SecureVault is a Swift library designed to provide fully encrypted disk storage for iOS applications. It leverages the robustness of Apple's Keychain services to enhance the security of data stored on the device. The library offers a simple Key-Value interface for easy integration with existing projects.
- Fully Encrypted Disk Storage: SecureVault ensures that all data stored on disk is fully encrypted, providing an additional layer of security.
- Dynamic Key Generation: The encryption key is dynamically generated at installation time and securely stored in the iOS Keychain.
- Keychain Stored Key: The library utilizes the Keychain to store the encryption key, ensuring it's never written to any unsafe location.
- Runtime Key Exposure: The encryption key is only exposed during runtime, minimizing the risk of key compromise.
- AES.GCM + 256 SecureKey Encryption As suggested by Dave Poireir
- Swift Actor for Tread Safety As suggested by Dave Poireir
To use SecureVault in your project, import the library and initialize it:
import SecureVault
let secureVault = SecureVault(namespace: "yourNamespace")let key = "yourKey"
let value = "yourValue"
await secureVault.set(key: key, value: value)let retrievedValue = await secureVault.get(key: "yourKey")SecureVault includes unit tests to verify its functionality.
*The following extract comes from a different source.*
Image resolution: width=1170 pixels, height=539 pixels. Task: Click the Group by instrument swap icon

To run the tests:
- Clone the repository.
- Open the project in Xcode.
- Run the tests using the Xcode test navigator.
SecureVault operates by creating an encrypted storage on the disk. At the heart of its operation is the dynamic generation of an encryption key when the application is installed. This key is not stored in the usual file system; instead, it is securely saved in the iOS Keychain, a robust and secure system specifically designed for sensitive data.
The main functionality of SecureVault involves encrypting and decrypting data. When data is to be saved, it is first encrypted using the stored key, then written to the disk. Conversely, when data is read, it is decrypted using the same key. This process ensures that data is always stored in an encrypted form, and only decrypted when needed.
- Keychain Storage: By storing the encryption key in the iOS Keychain, SecureVault takes advantage of Apple's secure storage system, which is resistant to common hacking techniques.
- Dynamic Key Generation: The key is generated dynamically upon installation, which means it's unique for each installation, enhancing security against brute-force attacks.
- Runtime Key Exposure: The key is only exposed in memory during runtime, significantly reducing the risk of it being compromised.
While SecureVault offers robust security, there are some considerations to keep in mind:
- Performance Overhead: Encryption and decryption processes add a layer of computational overhead. For large volumes of data, this could potentially affect the performance of the app.
- Keychain Access Restrictions: Since the key is stored in the Keychain, any limitations or issues with Keychain access (like OS-level restrictions or Keychain corruption) could affect the functionality of SecureVault.
- Data Recovery Limitations: If the Keychain data is lost or corrupted, the encrypted data might become unrecoverable, as the unique encryption key is lost.
- Dependence on iOS Security: The security of SecureVault is partially reliant on the underlying security of the iOS Keychain. Any vulnerabilities in the iOS Keychain system could potentially affect SecureVault.
It's important for developers to weigh these caveats against their specific needs and the sensitivity of the data they are handling.
Contributions to SecureVault are welcome. Please submit pull requests with any enhancements or bug fixes.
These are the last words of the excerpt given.